• **What the task requires**:
Retrieve all lines below that have the string "will".

(Records from a data collection)
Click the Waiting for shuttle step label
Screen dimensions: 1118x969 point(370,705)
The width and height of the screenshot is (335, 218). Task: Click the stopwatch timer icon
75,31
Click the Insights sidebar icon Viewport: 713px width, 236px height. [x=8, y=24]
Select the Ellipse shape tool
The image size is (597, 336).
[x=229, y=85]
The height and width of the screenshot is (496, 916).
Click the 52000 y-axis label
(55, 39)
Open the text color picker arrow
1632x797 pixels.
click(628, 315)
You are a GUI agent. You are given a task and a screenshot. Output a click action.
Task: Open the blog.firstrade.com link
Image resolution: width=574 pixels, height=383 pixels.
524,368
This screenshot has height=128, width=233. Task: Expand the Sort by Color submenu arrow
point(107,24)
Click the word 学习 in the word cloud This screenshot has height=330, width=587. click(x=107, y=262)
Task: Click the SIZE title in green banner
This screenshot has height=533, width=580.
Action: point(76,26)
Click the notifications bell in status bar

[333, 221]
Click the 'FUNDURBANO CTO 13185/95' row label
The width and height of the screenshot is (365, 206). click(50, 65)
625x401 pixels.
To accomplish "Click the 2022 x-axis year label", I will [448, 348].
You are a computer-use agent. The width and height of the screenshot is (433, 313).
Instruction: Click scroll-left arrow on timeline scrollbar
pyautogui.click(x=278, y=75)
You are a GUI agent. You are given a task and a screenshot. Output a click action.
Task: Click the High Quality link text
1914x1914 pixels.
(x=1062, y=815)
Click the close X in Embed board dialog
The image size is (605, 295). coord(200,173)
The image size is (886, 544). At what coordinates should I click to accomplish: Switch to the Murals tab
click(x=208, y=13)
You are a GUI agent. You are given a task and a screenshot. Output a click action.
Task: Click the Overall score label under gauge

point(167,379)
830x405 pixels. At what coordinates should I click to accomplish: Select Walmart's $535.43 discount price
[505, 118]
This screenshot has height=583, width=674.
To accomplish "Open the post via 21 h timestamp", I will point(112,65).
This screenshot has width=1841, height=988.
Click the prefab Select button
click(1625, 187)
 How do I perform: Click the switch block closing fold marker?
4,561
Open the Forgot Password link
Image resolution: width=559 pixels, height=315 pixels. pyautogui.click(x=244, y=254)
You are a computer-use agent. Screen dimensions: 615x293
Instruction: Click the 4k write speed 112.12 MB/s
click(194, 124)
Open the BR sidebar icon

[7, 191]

• **Solved problem**:
To accomplish "Click the 2022 x-axis year label", I will [448, 348].
To accomplish "Open the post via 21 h timestamp", I will point(112,65).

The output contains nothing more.